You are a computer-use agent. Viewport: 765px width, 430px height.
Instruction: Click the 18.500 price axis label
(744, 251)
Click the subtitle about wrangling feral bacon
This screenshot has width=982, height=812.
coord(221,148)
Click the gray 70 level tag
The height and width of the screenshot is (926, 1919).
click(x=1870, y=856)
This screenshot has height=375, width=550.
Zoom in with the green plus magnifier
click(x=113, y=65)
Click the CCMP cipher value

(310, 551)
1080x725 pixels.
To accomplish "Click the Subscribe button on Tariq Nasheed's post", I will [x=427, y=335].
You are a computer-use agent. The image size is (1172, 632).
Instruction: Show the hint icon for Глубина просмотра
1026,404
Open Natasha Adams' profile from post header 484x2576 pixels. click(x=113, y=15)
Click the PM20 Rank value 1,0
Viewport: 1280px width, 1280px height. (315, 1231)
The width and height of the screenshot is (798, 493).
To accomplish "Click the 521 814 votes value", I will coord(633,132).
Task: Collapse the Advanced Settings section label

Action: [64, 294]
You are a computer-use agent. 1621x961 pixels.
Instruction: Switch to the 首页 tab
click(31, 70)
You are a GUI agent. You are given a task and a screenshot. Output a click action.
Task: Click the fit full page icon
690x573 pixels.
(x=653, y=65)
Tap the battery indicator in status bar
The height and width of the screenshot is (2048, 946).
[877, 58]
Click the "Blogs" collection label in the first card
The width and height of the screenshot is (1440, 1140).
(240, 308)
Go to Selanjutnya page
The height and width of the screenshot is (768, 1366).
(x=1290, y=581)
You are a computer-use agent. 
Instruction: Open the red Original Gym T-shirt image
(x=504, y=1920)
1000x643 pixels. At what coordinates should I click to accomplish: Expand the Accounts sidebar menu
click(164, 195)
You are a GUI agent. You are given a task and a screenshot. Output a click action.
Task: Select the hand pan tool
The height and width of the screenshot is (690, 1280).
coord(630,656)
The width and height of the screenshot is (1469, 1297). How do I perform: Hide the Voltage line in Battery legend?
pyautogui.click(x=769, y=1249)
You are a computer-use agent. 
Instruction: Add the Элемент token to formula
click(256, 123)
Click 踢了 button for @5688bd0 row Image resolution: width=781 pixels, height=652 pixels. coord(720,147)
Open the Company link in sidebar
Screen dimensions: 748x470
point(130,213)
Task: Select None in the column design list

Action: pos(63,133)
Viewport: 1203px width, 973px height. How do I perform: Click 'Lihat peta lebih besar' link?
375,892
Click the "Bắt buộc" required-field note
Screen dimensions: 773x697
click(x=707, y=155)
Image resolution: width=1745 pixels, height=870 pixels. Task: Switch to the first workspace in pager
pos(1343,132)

* **HOW TO COMPLETE THIS TASK**
Retype, exactly and in full, the lines above from the one containing "Instruction: Open the" through the one containing "Task: Select the hand pan tool".

* **ANSWER SPACE**
Instruction: Open the red Original Gym T-shirt image
(x=504, y=1920)
1000x643 pixels. At what coordinates should I click to accomplish: Expand the Accounts sidebar menu
click(164, 195)
You are a GUI agent. You are given a task and a screenshot. Output a click action.
Task: Select the hand pan tool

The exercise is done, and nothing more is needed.